Из-за двери высунулась чернявая голова воя-сторожа:

— Никого нет, пусто — все на двор к Домогосту побежали, добро растаскивают.

Микула махнул своим людям, время уходить. Настасья нащупала нож: «В храме не стану, а выйдем, поставлю Ивана и…»

— Баба моя! — из-за гробницы вылетел взъерошенный Борята. — Вы мне ее обещали! — заревел он, легко перемахивая через могильную плиту.

— А вот и полюбовничек, — усмехнулся Микула, приподнимая бровь. — А чего ж так припозднился?

— Не твое дело, дите забирай, а баба моя! — выхватил Борята меч.

— Твоего здесь, холоп, ничего нет. Добейте его, — рявкнул Микула, махнув своим.

— Это же церковь Божия, да что вы делаете?! — попыталась вразумить всех Настасья, но никто не собирался ее слушать, вои молча наступали на щупленького парнишку.

И тут вдруг началась буря, нет, целый ураган. Перед лицом княгини замелькали: руки, ноги, головы, раздались крики и стоны. Это могучий богатырь Кряж огромной дубиной разносил свиту Микулы, одного за другим, одного за другим. Те просто не успевали сообразить, что происходит. Сам Микула, спотыкаясь, побежал к выходу.
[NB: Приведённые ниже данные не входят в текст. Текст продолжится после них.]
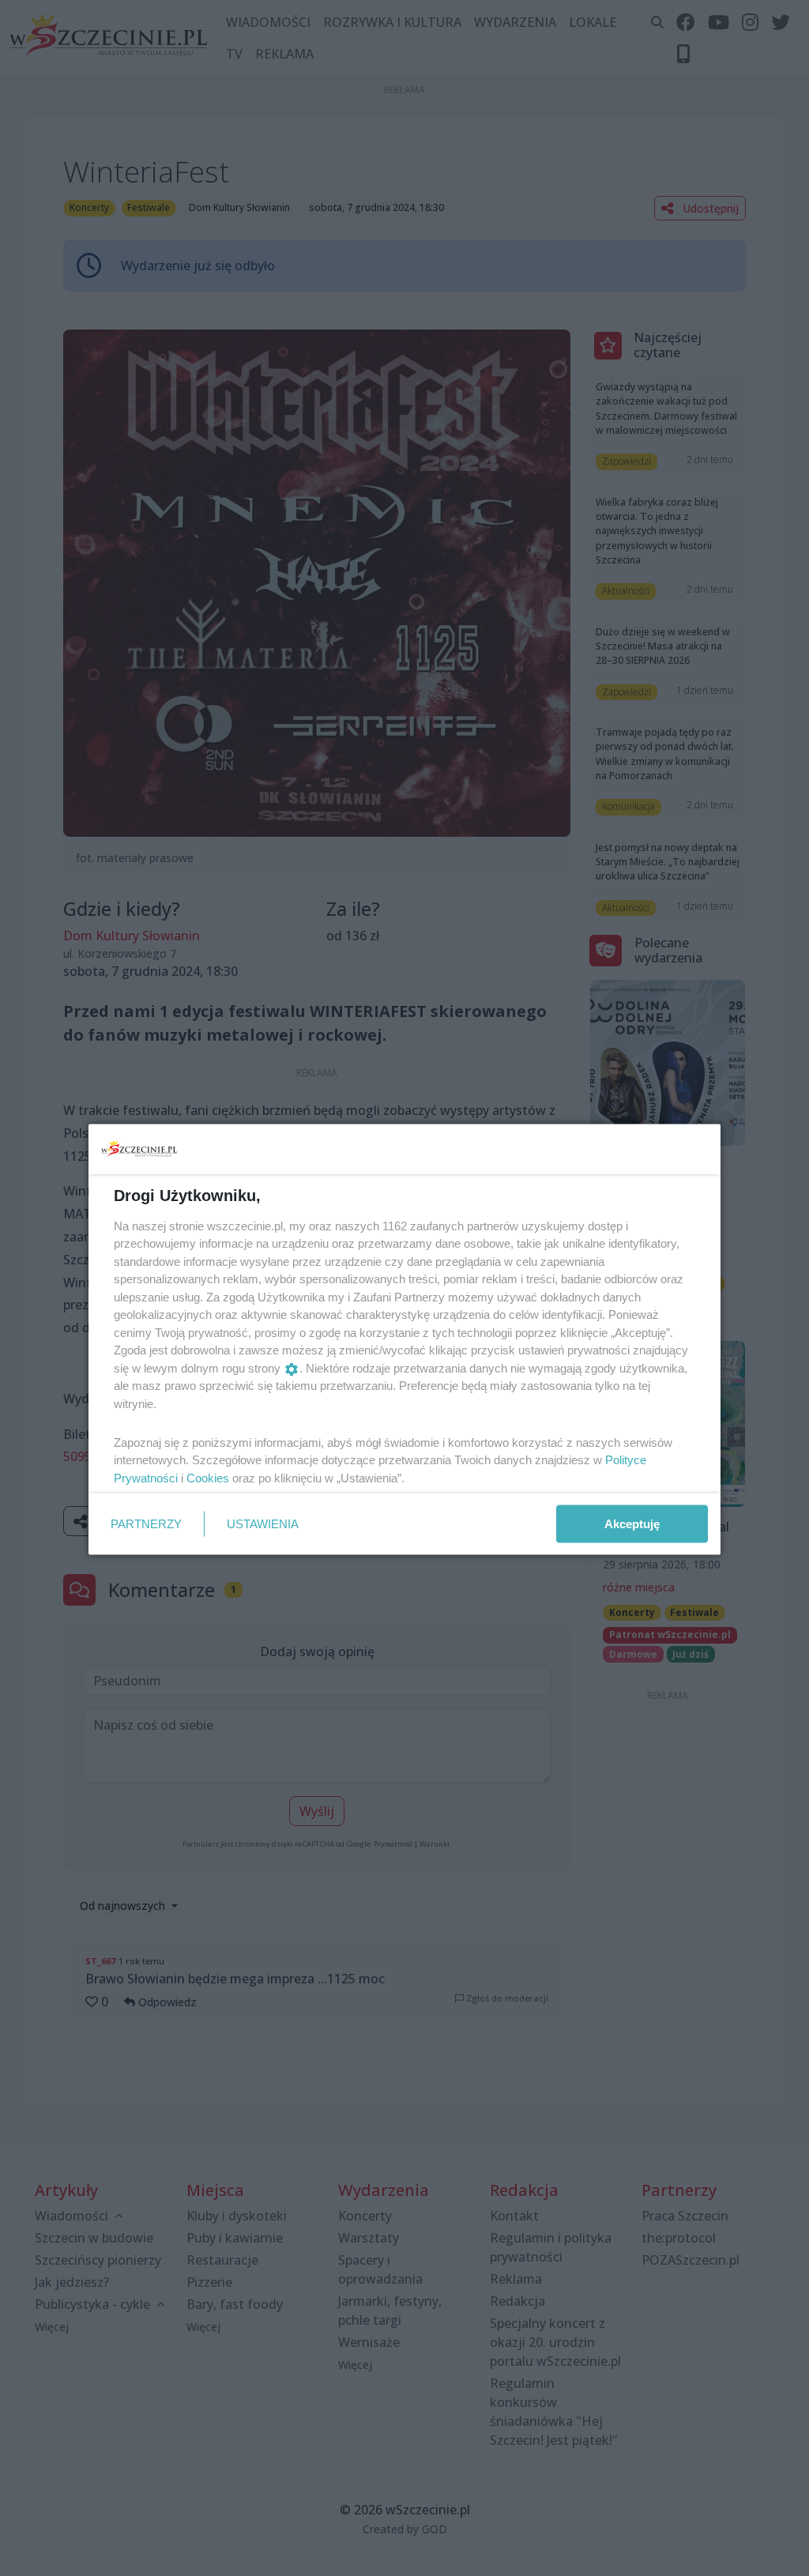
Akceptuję (632, 1523)
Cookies (207, 1477)
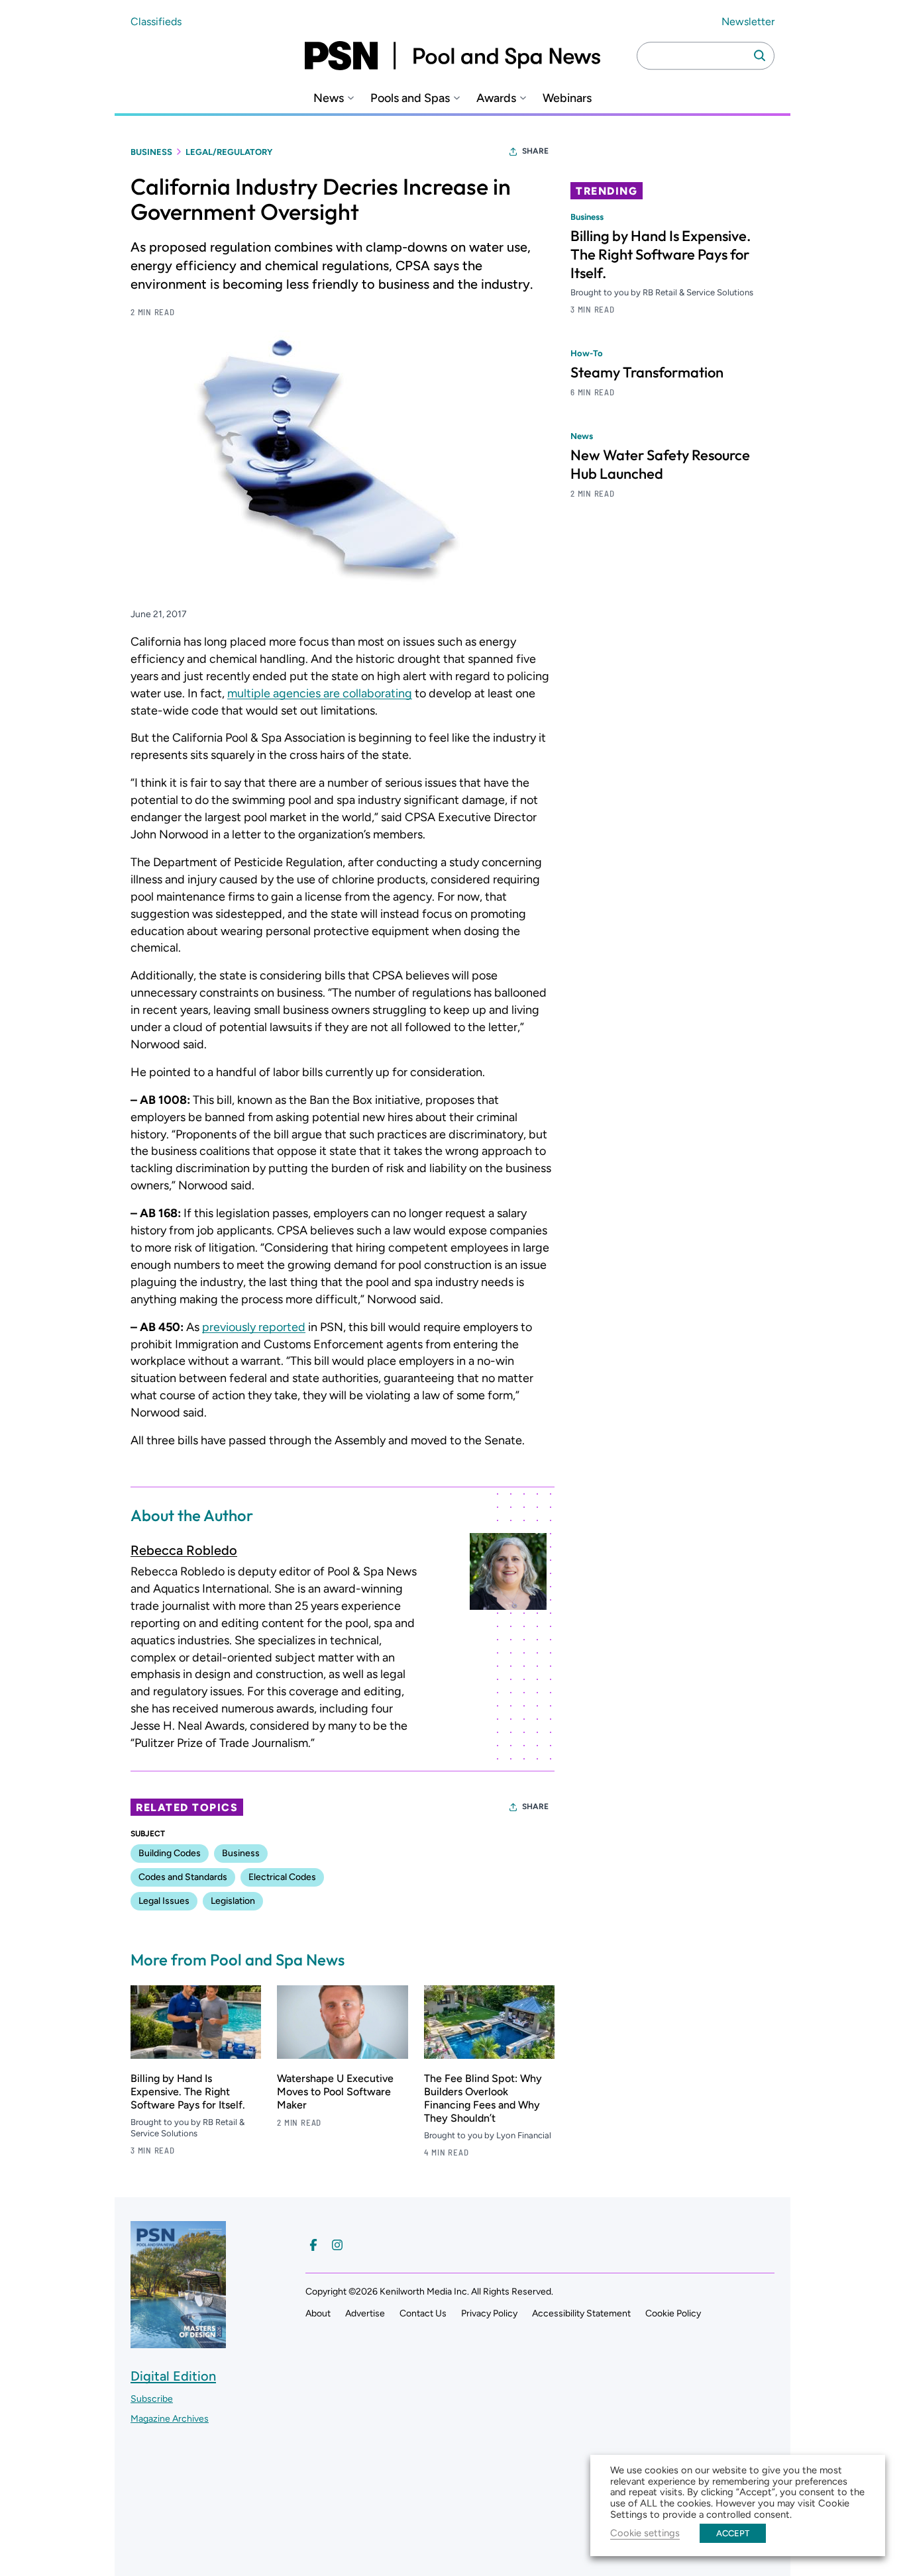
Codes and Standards (182, 1877)
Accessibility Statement (581, 2313)
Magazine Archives (170, 2418)
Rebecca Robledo (184, 1550)
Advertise (365, 2313)
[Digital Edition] (178, 2342)
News (328, 98)
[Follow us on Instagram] (337, 2245)
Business (151, 152)
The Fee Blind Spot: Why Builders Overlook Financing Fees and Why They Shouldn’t (483, 2098)
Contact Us (423, 2313)
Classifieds (156, 21)
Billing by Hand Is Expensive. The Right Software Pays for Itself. (188, 2091)
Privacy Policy (489, 2313)
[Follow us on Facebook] (313, 2245)
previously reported (253, 1327)
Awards (496, 98)
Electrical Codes (282, 1877)
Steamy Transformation (646, 372)
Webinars (567, 98)
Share (535, 151)
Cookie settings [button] (645, 2533)
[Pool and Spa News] (452, 55)
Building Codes (169, 1853)
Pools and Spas (410, 98)
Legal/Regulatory (229, 152)
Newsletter (747, 21)
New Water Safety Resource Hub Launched (660, 464)
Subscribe (152, 2398)
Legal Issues (163, 1901)
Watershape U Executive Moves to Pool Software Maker (335, 2091)
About (318, 2313)
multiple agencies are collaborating (319, 693)
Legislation (233, 1901)
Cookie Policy (673, 2313)
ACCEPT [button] (732, 2533)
Его догнала ловко кинутая в спину вощаница. Красавчик, раскинув руки, рухнул лицом вниз.

Пару мгновений, и среди валяющихся и стонущих людей остались стоять Настасья с Иваном на руках, Борята и сам тяжело дышащий Кряж.

— Где Прасковья?!! — налетела на него княгиня. — Ты ее видел? Она спряталась? Да чего ты молчишь?! — от безумного волнения Настасья забыла, что перед ней немой.

— Я тут, матушка, — из-за камня высунулась белесая головка.

— Парашенька, дитятко! — Настасья, всунув Кряжу Ивана, кинулась к падчерице, душа ее в объятьях. — Ничего с тобой не сделали? Цела ли? Прости меня, родненькая, прости. Я же думала, что на смерть иду, — целовала она щеки Прасковьи, — прости меня, дурную.

— Матушка, — повисла на шее мачехи девочка, как совсем недавно вис на ней Иван, — я не сержусь, я все понимаю. Это я Кряжа привела.

— Разумница ты моя, — сквозь слезы улыбнулась Настасья.

— Уходить нужно, — словно старые дверные петли проскрежетал над их головами хриплый голос.

Настасья вздрогнула. Это отчетливо произнес немой Кряж.

[1] Вощаница — подставка для свечей.

Загрузка...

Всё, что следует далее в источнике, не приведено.